Tutorial, Download a Web Page

2015-03-02

In this tutorial, we try to download a web page through Python.

Basic

Browser is a software which shows web page. There is a standard protocol, HTTP, between browser and server, to make them understand each other. Browser finds the server address through the web page address, the so called URL, opens a connection to the server, and writes request information accordingly. The server acts as a listener. When a connection request with data arrived, the server interpret it and replys contents respectively.

As already implemented in standard Python module, we can write a simple HTTP server in one command line:

python -m http.server 8128

After that, open your browser and type address localhost:8128, you will see a list of files in current work directoy. If you have a public IP address, you current work directory is exposed to the whole world, every body can access your file now.

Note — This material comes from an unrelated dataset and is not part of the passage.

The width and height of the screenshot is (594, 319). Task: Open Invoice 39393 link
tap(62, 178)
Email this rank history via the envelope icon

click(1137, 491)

The server side is not covered by this tutorial, but we may need this to verify that our downloading program acts correctly.

We usually call the program which launchs the connection to remote side, server side, as a client. The browser is a client. A downloading client is much simpler than a browser. As already implemented by standrad Python module, we just need to understand parts meaning to use it.

Downloading Client

import urllib.request

def Download(url):
  """Download url and return its content."""
  fp = urllib.request.urlopen(url)
  return fp.read();


def DownloadToFile(url, filename):
  """Download url and write its content to a file."""
  wfp = open(filename, "wb")
  wfp.write(Download(url))

To verify it, we can verify it through token:

assert ("Download url and write its content"
         in Download("http://note.weizi.org/ariel/download_page.html"))
There are some servers who may return different content to different clients. A client can tell servers its type through HTTP request Header, User-Agent. We can config our client to tell server it is a real browser.
def DownloadAs(url, user_agent):
  """Download url and return its content, request with user_agent."""
  request = urllib.request.Request(
    url, None, {
      "User-Agent" :
         "Mozilla/5.0 (X11; U; Linux i686) Gecko/20071127 Firefox/2.0.0.11"
    }
  )
  fp = urllib.request.urlopen(request)
  return fp.read();

To verify the user agent, we can use a some server which list the client user agent:

url = "http://www.useragentstring.com/"
default = Download(url)
chrome_ua = "Mozilla/5.0 (X11; Linux x86_64) AppleWebKit/537.36 (KHTML, like Gecko) Chrome/41.0.2272.43 Safari/537.36"
chrome = DownloadAs(url, chrome_ua)
assert chrome_ua in chrome
assert not chrome_ua in default
# # print them if you want to check.
# print("===============Default===============\n", default)
# print("===============Chrome================\n", chrome)

Problems

Problem 1The arguments after the python script can be accessed through sys.argv, please write a python file:

import sys
print(sys.argv)

And then use it with different/random arguments to learn sys.argv.

Problem 2 Write a simple command line program which accepts two argument, the url and the filename, download the url and write its content to the file.